Quero escapar-me.
Se me perguntassem qual é o meu desporto favorito, eu diria escapismo.
Pratico-o sempre que posso mas de preferência quando estou à luz do sol e à luz dos outros.
Acho que posso considerar-me uma profissional, tendo em conta os meus longos anos de experiência.
Às vezes, adiciono-lhe violência porque, como não gosto do perigo desequilibrado, me desato pela certeza do castigo em ambiente controlado e higienizado.
E isto é por mim e em mim, uma vez que não gosto de correntes e autoridades alheias, mecanizadas e planeadas.
As flores da Páscoa, que estavam sobre uma toalha de linho na mesa da sala, estão agora e ainda no meu quarto.
São rosas que picam a cada milímetro do seu caule e, não sei como dizer a cor, porque o vermelho, o cor-de-rosa e o roxo podem misturar-se.
Ainda não estão secas mas já não estão vivas.
Breathe the air through the water
Neste fim-de-semana descobri que:
- O meu sangue não é açucarado;
- A minha mãe pensa que tudo o que tem sucedido em catadupa já saiu do domínio das leis da Física.
Tenho voltado aos pesadelos de coisas que me varrem a cabeça de um lado ao outro e, sinto-me um cão ou neste caso, uma cadela, vadia e inquinada com raiva.

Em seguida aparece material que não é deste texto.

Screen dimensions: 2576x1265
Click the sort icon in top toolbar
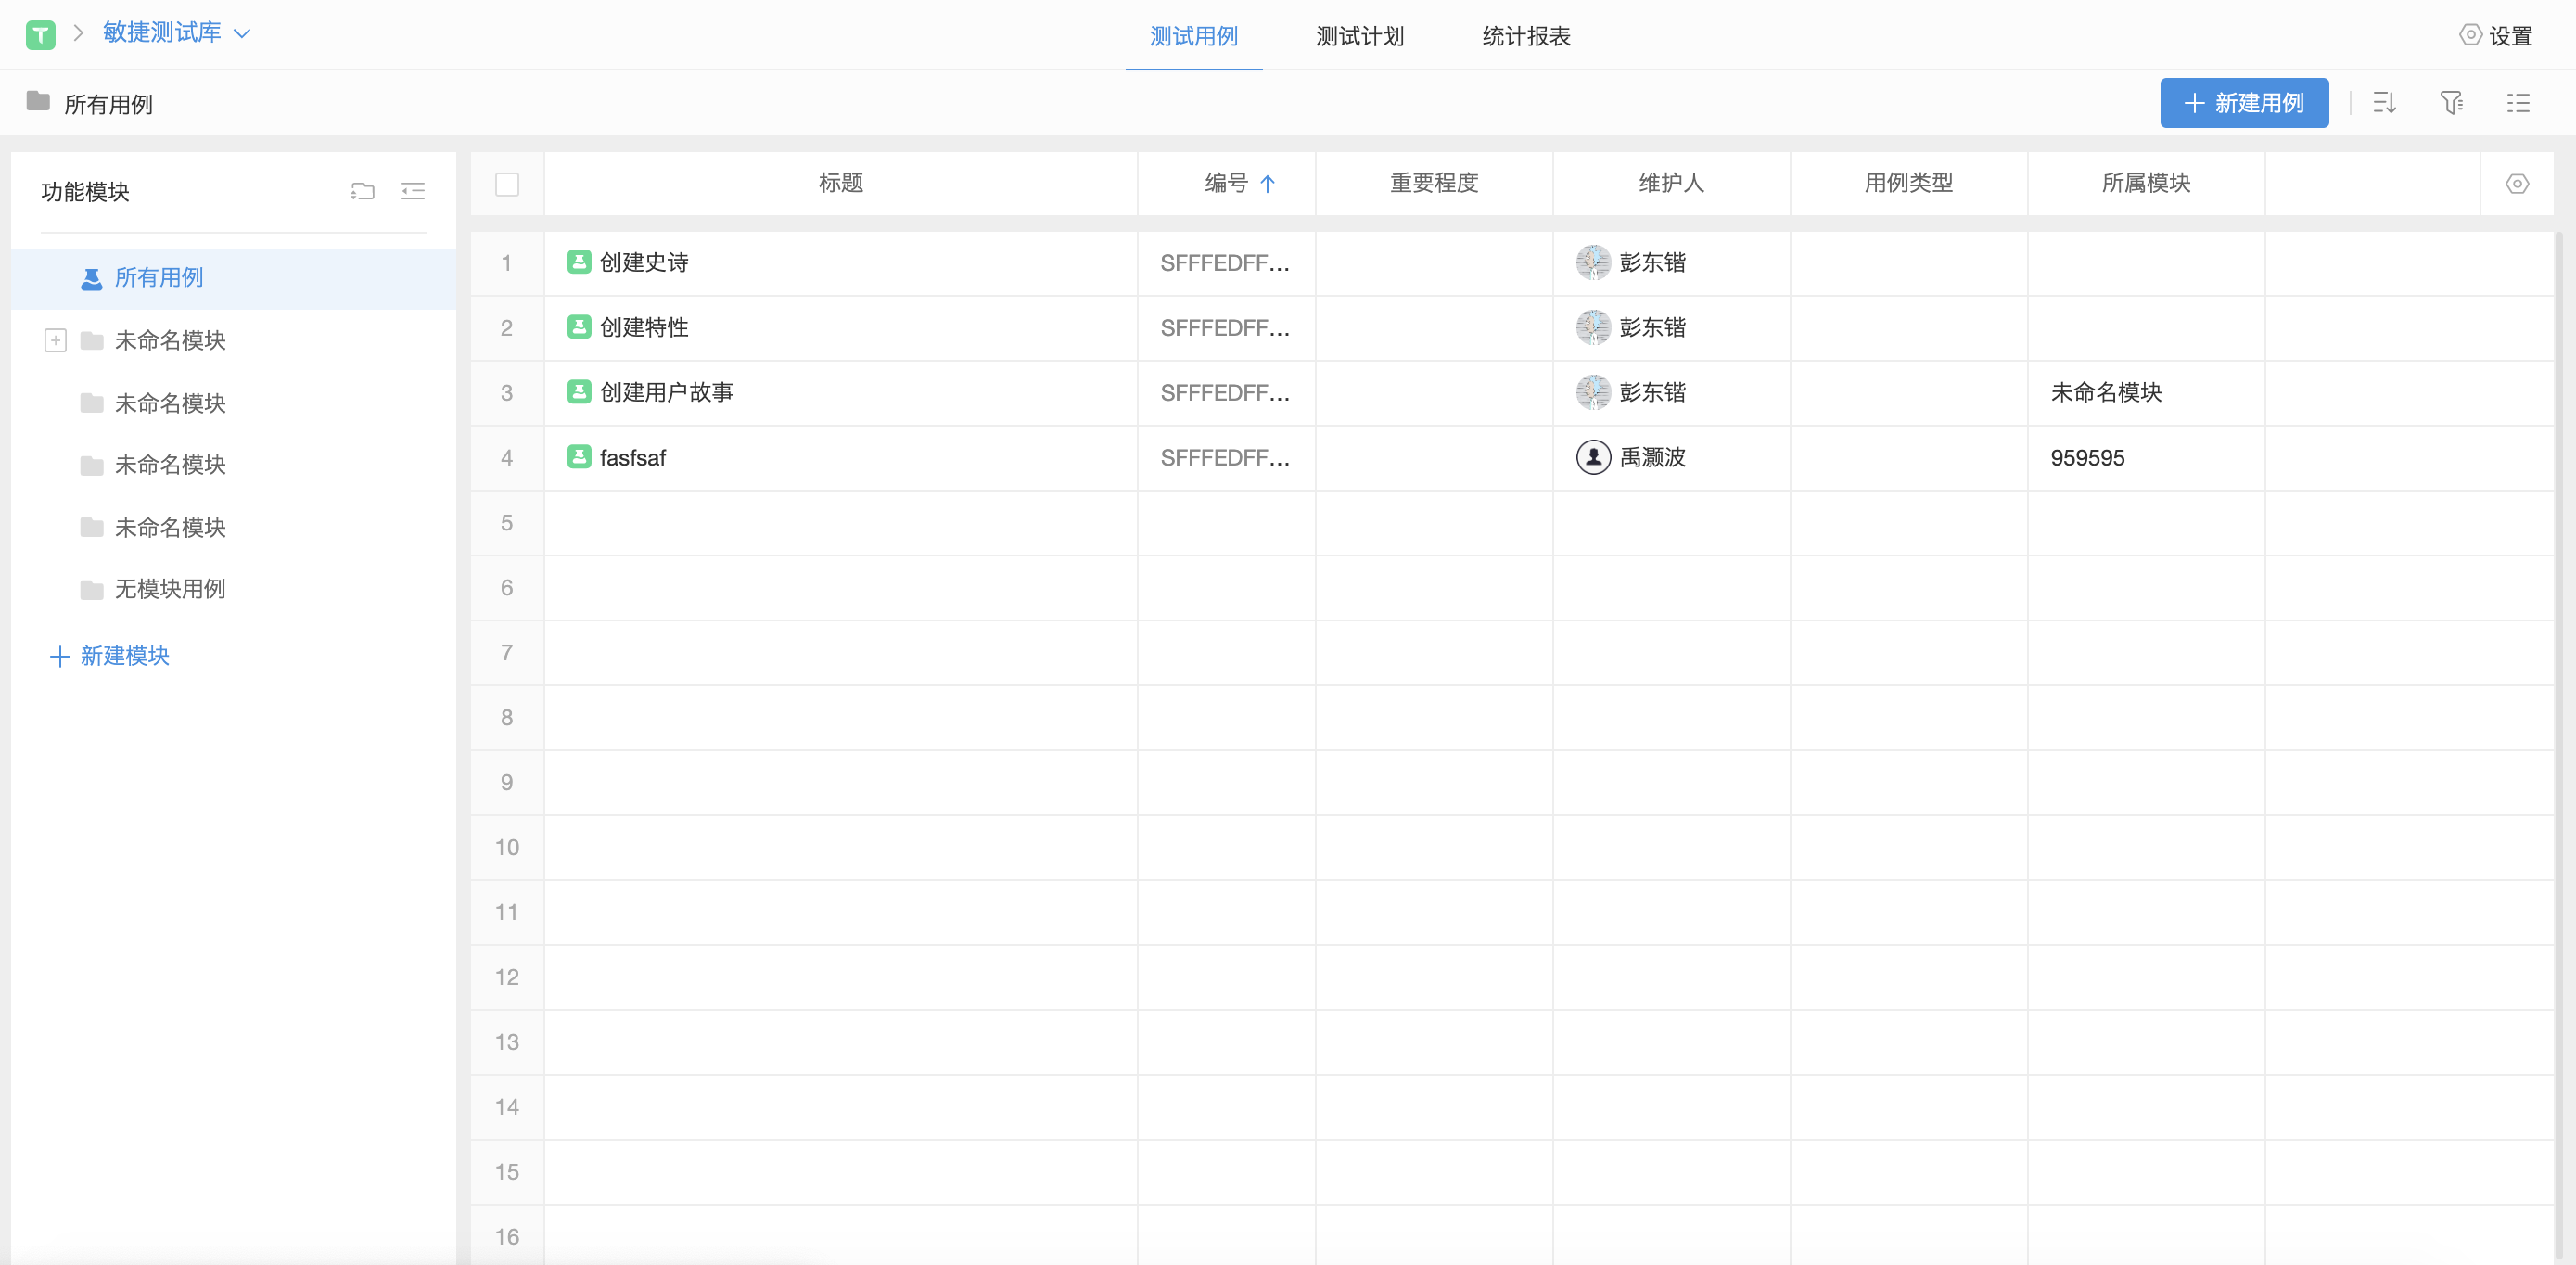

Um bicho desregrado e desconsolado que se atira contra as grades do seu ambiente controlado deixando-as cobertas da saliva seivada que lhe escorre do focinho, até às garras embrutecidas.
E tudo isso é provado pelos factos pequeninos, como o de pegar naquele instrumento prateado e querer cortar todo este cabelo.
Este espécimen que aqui presenciam, sabe-se alterado quando viola aquilo que lhe é sacro.
Não me vai fazer sentir melhor mas a que tenho dentro de mim, quer me fazer ver que sim, para depois vir de dentro, sentar-se na minha garganta e rir-se da minha vontade utópica de perfeição na devastação.
O poeta é um fingidor mas eu sou uma pessoa.
Ainda faltam tantos dias para saber…
E como se me quisesses afagar a fronte fizeste acordar aquilo que melhor me adormece, a flor-selvagem.
Tenho que agradecer-te.
Como me sabes tão bem…
Ele é o escapismo em correnteza de rio precioso.
Pensei que… não, não pensei.
E que palavras ele me trouxe e de que palavras me encheu.
Sei que a estória das gavetas ainda é cal fresca mas não estou zangada.
Ele é teu filho, não o admite, não te conhece conscientemente mas é tão teu filho, por isso, nunca espero que fique e nunca guardo amarguras, porque sei que ele e eu somos de sempre e isso é melhor que ser de agora.
Foi tudo isto e é tudo isto que me escorre dos dedos enquanto tento escapar-me ao saco negro e industrial que se aproxima a passos largos.